The dispatchers, Stephen Weber, of Port Reading, and Charles Westcott, of Sayreville, failed to respond to a May 19 emergency call to 911. When a Woodbridge police officer went to see why there was no response, he found the two sleeping in their chairs in front of the monitors, said District 7 Fire Commissioner Dennis Henry.

“With two people here, something like this should never happen,” Henry said. “Given the potential, where minutes count, it was something that needed to be dealt with swiftly. They couldn’t work here any more, as that was unacceptable.”

Weber had been a fire district dispatcher for four years, and Westcott had put in two years.

The Board of Fire Commissioners gave the men the option of either being formally charged or resigning, and they opted to resign, Henry said.

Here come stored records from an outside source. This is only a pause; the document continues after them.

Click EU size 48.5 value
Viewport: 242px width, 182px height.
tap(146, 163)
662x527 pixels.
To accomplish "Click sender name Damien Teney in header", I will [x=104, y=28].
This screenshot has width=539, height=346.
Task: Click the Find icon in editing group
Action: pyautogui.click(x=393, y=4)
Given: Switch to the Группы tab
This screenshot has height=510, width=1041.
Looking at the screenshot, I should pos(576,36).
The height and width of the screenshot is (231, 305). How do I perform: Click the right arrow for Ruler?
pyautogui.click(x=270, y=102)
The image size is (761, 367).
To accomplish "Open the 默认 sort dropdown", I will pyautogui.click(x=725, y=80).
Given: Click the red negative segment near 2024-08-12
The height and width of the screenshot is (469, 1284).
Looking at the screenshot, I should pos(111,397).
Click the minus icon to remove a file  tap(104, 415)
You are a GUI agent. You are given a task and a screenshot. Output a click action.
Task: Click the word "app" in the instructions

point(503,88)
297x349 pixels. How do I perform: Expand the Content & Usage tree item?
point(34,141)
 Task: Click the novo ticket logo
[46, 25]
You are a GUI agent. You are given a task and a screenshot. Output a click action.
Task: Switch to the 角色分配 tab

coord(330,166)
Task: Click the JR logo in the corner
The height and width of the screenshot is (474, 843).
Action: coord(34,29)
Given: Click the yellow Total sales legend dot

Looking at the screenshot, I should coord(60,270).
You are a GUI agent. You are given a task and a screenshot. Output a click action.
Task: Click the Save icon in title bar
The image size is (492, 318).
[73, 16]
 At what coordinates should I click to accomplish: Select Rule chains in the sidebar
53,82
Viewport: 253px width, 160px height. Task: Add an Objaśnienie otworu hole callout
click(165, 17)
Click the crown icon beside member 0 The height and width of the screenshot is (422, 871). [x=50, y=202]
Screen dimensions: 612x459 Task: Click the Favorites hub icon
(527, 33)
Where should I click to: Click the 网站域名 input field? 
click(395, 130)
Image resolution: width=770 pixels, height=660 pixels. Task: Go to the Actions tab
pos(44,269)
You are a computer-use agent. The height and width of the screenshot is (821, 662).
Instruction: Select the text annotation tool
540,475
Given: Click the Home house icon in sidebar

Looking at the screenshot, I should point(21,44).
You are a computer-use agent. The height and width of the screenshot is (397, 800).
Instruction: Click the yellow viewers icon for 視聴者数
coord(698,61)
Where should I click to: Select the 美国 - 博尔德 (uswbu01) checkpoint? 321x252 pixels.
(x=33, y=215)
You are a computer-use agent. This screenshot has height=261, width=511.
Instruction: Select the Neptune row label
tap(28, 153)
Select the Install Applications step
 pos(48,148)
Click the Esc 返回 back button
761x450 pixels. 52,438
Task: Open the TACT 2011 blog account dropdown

Police dispatchers are the first individuals who answer a 911 call in the township. For first aid and fire-related emergencies, they then relay call information via computer to fire district dispatchers.

The two dismissed dispatchers were responsible for all of the township’s ambulance and fire-related calls during their shift, Henry said.

“The police dispatchers are the call-takers, and they will send it over by computer to fire dispatch, who will then dispatch first aid or fire services,” he said. “The communications are within a second, and it frees up the police department to handle their police calls.”

But things did not go according to the script during the early morning hours of May 19.

A 911 call came in from an elderly woman who was unable to awaken her adult son.

“On May 19 at 3:47 a.m., there was a call for first aid in Fords, and our dispatchers followed the procedure, put the information into the computer, and sent it to station 7,” said Woodbridge police Lt. Thomas Gennarelli. “Our procedure is after they send the information, to call there and make sure they received it. The police dispatchers sent it over and made the call. But they got no answer, and they had to call out of the district.”

Perth Amboy EMS was sent to answer the 911 call, Gennarelli said.

Ambulance members arrived to find a deceased man who had likely died at some point during the night, Henry said.

“He already had rigor mortis when the police got there,” Henry said. “We couldn’t save this person. But if it was someone where minutes counted, it was unacceptable that the dispatchers fell asleep like that.”

Within minutes of the original call, Woodbridge police were also dispatched to Fire Department District No. 7 to find out why there had been no response from the fire district dispatchers.

“When our officers got there, they found the dispatchers asleep, and at that point it became an internal problem for the fire district,” Gennarelli said. “They were notified and did an internal investigation, and it appears that the result of that investigation was that the two dispatchers that were working that night resigned.”

Henry said that the two dispatchers resigned the day after the incident.

“We used the report from the police officer as our proof for our investigation, and that was the information we used when we confronted the two employees,” Henry said. “When we confronted them, they didn’t deny it.”

The township’s fire district has a staff of approximately 22 dispatchers.

“We have six of them who work full time, Monday through Friday, 24 hours a day,” Henry said. “We also have 15 to 16 part-timers who work the weekends who fill in for the full-timers. The two dismissed dispatchers were full-timers. It is embarrassing to the dispatchers that this happened, as the majority of them are good. But the fact is that these two fell asleep.”

Henry, who has been commissioner for the last nine years, said that “nothing like this” has ever happened before.

“As soon as we found out what happened, we let them know that they were no longer going to be working here,” he said. “No matter what their reasoning would have been, it was unacceptable. It is something we can’t stand for. It is emergency service, and if someone needs us, minutes count. I really don’t care why they were asleep. If they did not get enough rest, shame on them.”

Weber and Westcott are both free to apply for other fire department positions, since no criminal charges were filed against them, and they were not formally charged with any violations by the fire department, Henry said.